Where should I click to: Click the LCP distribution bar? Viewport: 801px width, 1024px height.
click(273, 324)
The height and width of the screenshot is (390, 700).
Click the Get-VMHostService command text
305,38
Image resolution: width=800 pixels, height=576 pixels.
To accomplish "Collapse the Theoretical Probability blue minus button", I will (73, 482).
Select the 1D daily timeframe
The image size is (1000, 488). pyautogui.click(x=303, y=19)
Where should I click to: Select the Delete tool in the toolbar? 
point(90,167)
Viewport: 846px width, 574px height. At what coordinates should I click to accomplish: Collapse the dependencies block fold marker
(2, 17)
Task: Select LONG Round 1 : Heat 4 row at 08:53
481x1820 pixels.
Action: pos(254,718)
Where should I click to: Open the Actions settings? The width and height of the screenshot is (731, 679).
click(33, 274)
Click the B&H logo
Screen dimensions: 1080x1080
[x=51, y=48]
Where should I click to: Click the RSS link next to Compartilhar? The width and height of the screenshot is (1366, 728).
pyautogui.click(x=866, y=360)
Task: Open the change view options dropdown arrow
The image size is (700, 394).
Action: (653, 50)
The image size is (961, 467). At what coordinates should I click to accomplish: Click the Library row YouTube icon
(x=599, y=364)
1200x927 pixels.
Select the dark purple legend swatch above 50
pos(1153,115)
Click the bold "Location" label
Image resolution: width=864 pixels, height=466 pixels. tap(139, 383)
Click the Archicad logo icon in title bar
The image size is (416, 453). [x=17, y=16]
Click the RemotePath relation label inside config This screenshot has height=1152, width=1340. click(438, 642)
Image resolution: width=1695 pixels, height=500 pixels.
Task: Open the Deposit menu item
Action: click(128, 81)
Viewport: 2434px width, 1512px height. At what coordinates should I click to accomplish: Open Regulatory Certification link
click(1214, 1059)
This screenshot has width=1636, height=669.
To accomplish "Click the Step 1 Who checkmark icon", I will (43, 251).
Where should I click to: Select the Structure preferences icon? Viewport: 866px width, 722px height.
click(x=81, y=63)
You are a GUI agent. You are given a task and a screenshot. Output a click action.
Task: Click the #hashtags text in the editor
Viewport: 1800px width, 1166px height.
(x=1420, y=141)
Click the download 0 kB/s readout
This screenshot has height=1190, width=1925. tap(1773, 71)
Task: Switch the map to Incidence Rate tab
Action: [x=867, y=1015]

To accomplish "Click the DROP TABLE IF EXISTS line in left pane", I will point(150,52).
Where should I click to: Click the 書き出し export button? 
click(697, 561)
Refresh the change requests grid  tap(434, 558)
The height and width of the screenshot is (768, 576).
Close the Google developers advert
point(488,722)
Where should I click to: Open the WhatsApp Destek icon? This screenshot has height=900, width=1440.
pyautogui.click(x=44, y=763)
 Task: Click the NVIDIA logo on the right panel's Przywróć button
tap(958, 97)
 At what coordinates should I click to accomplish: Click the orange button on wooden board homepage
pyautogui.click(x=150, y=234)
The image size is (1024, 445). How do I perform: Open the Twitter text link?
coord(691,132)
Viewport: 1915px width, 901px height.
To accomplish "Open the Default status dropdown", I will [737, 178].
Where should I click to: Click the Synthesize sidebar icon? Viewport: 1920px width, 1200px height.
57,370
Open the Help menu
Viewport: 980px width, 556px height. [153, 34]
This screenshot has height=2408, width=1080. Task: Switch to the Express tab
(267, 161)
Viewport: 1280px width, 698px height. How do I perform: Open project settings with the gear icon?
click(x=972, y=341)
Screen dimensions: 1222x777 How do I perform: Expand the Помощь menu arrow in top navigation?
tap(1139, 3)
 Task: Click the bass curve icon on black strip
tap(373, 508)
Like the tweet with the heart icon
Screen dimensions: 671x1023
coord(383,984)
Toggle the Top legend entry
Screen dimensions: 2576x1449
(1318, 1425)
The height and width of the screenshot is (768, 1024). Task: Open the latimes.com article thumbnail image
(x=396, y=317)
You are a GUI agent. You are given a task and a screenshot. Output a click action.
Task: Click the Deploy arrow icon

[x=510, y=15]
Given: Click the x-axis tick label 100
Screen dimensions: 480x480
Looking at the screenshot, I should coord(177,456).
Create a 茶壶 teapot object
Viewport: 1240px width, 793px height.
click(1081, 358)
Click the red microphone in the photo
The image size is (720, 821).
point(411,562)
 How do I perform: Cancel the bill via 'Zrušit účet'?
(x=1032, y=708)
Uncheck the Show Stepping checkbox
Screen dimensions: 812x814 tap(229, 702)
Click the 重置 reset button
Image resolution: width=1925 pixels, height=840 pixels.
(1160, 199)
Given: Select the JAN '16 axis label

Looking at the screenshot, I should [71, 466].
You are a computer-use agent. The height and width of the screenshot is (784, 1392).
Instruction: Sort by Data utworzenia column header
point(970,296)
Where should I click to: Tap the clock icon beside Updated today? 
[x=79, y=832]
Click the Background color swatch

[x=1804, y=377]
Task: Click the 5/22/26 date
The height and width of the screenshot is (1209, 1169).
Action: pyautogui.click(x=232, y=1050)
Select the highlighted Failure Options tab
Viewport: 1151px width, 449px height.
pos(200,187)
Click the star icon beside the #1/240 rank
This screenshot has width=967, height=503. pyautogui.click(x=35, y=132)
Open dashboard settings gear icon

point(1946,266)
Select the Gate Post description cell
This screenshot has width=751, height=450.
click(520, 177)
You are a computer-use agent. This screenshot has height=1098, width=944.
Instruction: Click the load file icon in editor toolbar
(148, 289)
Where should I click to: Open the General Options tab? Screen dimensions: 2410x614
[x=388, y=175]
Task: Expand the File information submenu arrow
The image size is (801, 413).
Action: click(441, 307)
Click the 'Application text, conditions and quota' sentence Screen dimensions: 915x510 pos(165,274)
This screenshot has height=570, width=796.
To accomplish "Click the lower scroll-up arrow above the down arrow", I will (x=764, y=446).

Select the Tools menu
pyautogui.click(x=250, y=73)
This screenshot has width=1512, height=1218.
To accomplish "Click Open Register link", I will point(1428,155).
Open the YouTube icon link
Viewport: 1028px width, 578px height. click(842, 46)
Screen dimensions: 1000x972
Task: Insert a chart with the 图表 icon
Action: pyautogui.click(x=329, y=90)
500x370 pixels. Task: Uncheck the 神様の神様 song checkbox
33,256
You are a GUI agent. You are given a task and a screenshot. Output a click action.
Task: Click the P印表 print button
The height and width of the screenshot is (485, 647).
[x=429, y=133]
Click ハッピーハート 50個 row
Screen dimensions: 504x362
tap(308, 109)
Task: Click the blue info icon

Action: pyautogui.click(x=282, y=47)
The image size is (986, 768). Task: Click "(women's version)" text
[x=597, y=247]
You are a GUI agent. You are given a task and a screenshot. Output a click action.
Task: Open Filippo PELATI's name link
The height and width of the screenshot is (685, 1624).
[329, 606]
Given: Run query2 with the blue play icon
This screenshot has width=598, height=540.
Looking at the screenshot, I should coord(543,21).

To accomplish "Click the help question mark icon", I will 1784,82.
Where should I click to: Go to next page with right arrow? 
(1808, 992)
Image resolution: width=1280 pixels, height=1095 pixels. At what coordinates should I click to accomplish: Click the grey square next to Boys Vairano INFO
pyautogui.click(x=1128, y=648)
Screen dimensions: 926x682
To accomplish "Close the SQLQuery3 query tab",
-------------------------
◆ **WORK TO DO**:
Please transcribe all of the items above, line by line and word for word.

◆ **ANSWER TO THE EXERCISE**:
Where should I click to: Click the LCP distribution bar? Viewport: 801px width, 1024px height.
click(273, 324)
The height and width of the screenshot is (390, 700).
Click the Get-VMHostService command text
305,38
Image resolution: width=800 pixels, height=576 pixels.
To accomplish "Collapse the Theoretical Probability blue minus button", I will (73, 482).
Select the 1D daily timeframe
The image size is (1000, 488). pyautogui.click(x=303, y=19)
Where should I click to: Select the Delete tool in the toolbar? 
point(90,167)
Viewport: 846px width, 574px height. At what coordinates should I click to accomplish: Collapse the dependencies block fold marker
(2, 17)
Task: Select LONG Round 1 : Heat 4 row at 08:53
481x1820 pixels.
Action: pos(254,718)
Where should I click to: Open the Actions settings? The width and height of the screenshot is (731, 679).
click(33, 274)
Click the B&H logo
Screen dimensions: 1080x1080
[x=51, y=48]
Where should I click to: Click the RSS link next to Compartilhar? The width and height of the screenshot is (1366, 728).
pyautogui.click(x=866, y=360)
Task: Open the change view options dropdown arrow
The image size is (700, 394).
Action: (653, 50)
The image size is (961, 467). At what coordinates should I click to accomplish: Click the Library row YouTube icon
(x=599, y=364)
1200x927 pixels.
Select the dark purple legend swatch above 50
pos(1153,115)
Click the bold "Location" label
Image resolution: width=864 pixels, height=466 pixels. tap(139, 383)
Click the Archicad logo icon in title bar
The image size is (416, 453). [x=17, y=16]
Click the RemotePath relation label inside config This screenshot has height=1152, width=1340. click(438, 642)
Image resolution: width=1695 pixels, height=500 pixels.
Task: Open the Deposit menu item
Action: click(128, 81)
Viewport: 2434px width, 1512px height. At what coordinates should I click to accomplish: Open Regulatory Certification link
click(1214, 1059)
This screenshot has width=1636, height=669.
To accomplish "Click the Step 1 Who checkmark icon", I will (43, 251).
Where should I click to: Select the Structure preferences icon? Viewport: 866px width, 722px height.
click(x=81, y=63)
You are a GUI agent. You are given a task and a screenshot. Output a click action.
Task: Click the #hashtags text in the editor
Viewport: 1800px width, 1166px height.
(x=1420, y=141)
Click the download 0 kB/s readout
This screenshot has height=1190, width=1925. tap(1773, 71)
Task: Switch the map to Incidence Rate tab
Action: [x=867, y=1015]

To accomplish "Click the DROP TABLE IF EXISTS line in left pane", I will point(150,52).
Where should I click to: Click the 書き出し export button? 
click(697, 561)
Refresh the change requests grid  tap(434, 558)
The height and width of the screenshot is (768, 576).
Close the Google developers advert
point(488,722)
Where should I click to: Open the WhatsApp Destek icon? This screenshot has height=900, width=1440.
pyautogui.click(x=44, y=763)
 Task: Click the NVIDIA logo on the right panel's Przywróć button
tap(958, 97)
 At what coordinates should I click to accomplish: Click the orange button on wooden board homepage
pyautogui.click(x=150, y=234)
The image size is (1024, 445). How do I perform: Open the Twitter text link?
coord(691,132)
Viewport: 1915px width, 901px height.
To accomplish "Open the Default status dropdown", I will [737, 178].
Where should I click to: Click the Synthesize sidebar icon? Viewport: 1920px width, 1200px height.
57,370
Open the Help menu
Viewport: 980px width, 556px height. [153, 34]
This screenshot has height=2408, width=1080. Task: Switch to the Express tab
(267, 161)
Viewport: 1280px width, 698px height. How do I perform: Open project settings with the gear icon?
click(x=972, y=341)
Screen dimensions: 1222x777 How do I perform: Expand the Помощь menu arrow in top navigation?
tap(1139, 3)
 Task: Click the bass curve icon on black strip
tap(373, 508)
Like the tweet with the heart icon
Screen dimensions: 671x1023
coord(383,984)
Toggle the Top legend entry
Screen dimensions: 2576x1449
(1318, 1425)
The height and width of the screenshot is (768, 1024). Task: Open the latimes.com article thumbnail image
(x=396, y=317)
You are a GUI agent. You are given a task and a screenshot. Output a click action.
Task: Click the Deploy arrow icon

[x=510, y=15]
Given: Click the x-axis tick label 100
Screen dimensions: 480x480
Looking at the screenshot, I should coord(177,456).
Create a 茶壶 teapot object
Viewport: 1240px width, 793px height.
click(1081, 358)
Click the red microphone in the photo
The image size is (720, 821).
point(411,562)
 How do I perform: Cancel the bill via 'Zrušit účet'?
(x=1032, y=708)
Uncheck the Show Stepping checkbox
Screen dimensions: 812x814 tap(229, 702)
Click the 重置 reset button
Image resolution: width=1925 pixels, height=840 pixels.
(1160, 199)
Given: Select the JAN '16 axis label

Looking at the screenshot, I should [71, 466].
You are a computer-use agent. The height and width of the screenshot is (784, 1392).
Instruction: Sort by Data utworzenia column header
point(970,296)
Where should I click to: Tap the clock icon beside Updated today? 
[x=79, y=832]
Click the Background color swatch

[x=1804, y=377]
Task: Click the 5/22/26 date
The height and width of the screenshot is (1209, 1169).
Action: pyautogui.click(x=232, y=1050)
Select the highlighted Failure Options tab
Viewport: 1151px width, 449px height.
pos(200,187)
Click the star icon beside the #1/240 rank
This screenshot has width=967, height=503. pyautogui.click(x=35, y=132)
Open dashboard settings gear icon

point(1946,266)
Select the Gate Post description cell
This screenshot has width=751, height=450.
click(520, 177)
You are a computer-use agent. This screenshot has height=1098, width=944.
Instruction: Click the load file icon in editor toolbar
(148, 289)
Where should I click to: Open the General Options tab? Screen dimensions: 2410x614
[x=388, y=175]
Task: Expand the File information submenu arrow
The image size is (801, 413).
Action: click(441, 307)
Click the 'Application text, conditions and quota' sentence Screen dimensions: 915x510 pos(165,274)
This screenshot has height=570, width=796.
To accomplish "Click the lower scroll-up arrow above the down arrow", I will (x=764, y=446).

Select the Tools menu
pyautogui.click(x=250, y=73)
This screenshot has width=1512, height=1218.
To accomplish "Click Open Register link", I will point(1428,155).
Open the YouTube icon link
Viewport: 1028px width, 578px height. click(842, 46)
Screen dimensions: 1000x972
Task: Insert a chart with the 图表 icon
Action: pyautogui.click(x=329, y=90)
500x370 pixels. Task: Uncheck the 神様の神様 song checkbox
33,256
You are a GUI agent. You are given a task and a screenshot. Output a click action.
Task: Click the P印表 print button
The height and width of the screenshot is (485, 647).
[x=429, y=133]
Click ハッピーハート 50個 row
Screen dimensions: 504x362
tap(308, 109)
Task: Click the blue info icon

Action: pyautogui.click(x=282, y=47)
The image size is (986, 768). Task: Click "(women's version)" text
[x=597, y=247]
You are a GUI agent. You are given a task and a screenshot. Output a click action.
Task: Open Filippo PELATI's name link
The height and width of the screenshot is (685, 1624).
[329, 606]
Given: Run query2 with the blue play icon
This screenshot has width=598, height=540.
Looking at the screenshot, I should coord(543,21).

To accomplish "Click the help question mark icon", I will 1784,82.
Where should I click to: Go to next page with right arrow? 
(1808, 992)
Image resolution: width=1280 pixels, height=1095 pixels. At what coordinates should I click to accomplish: Click the grey square next to Boys Vairano INFO
pyautogui.click(x=1128, y=648)
Screen dimensions: 926x682
To accomplish "Close the SQLQuery3 query tab",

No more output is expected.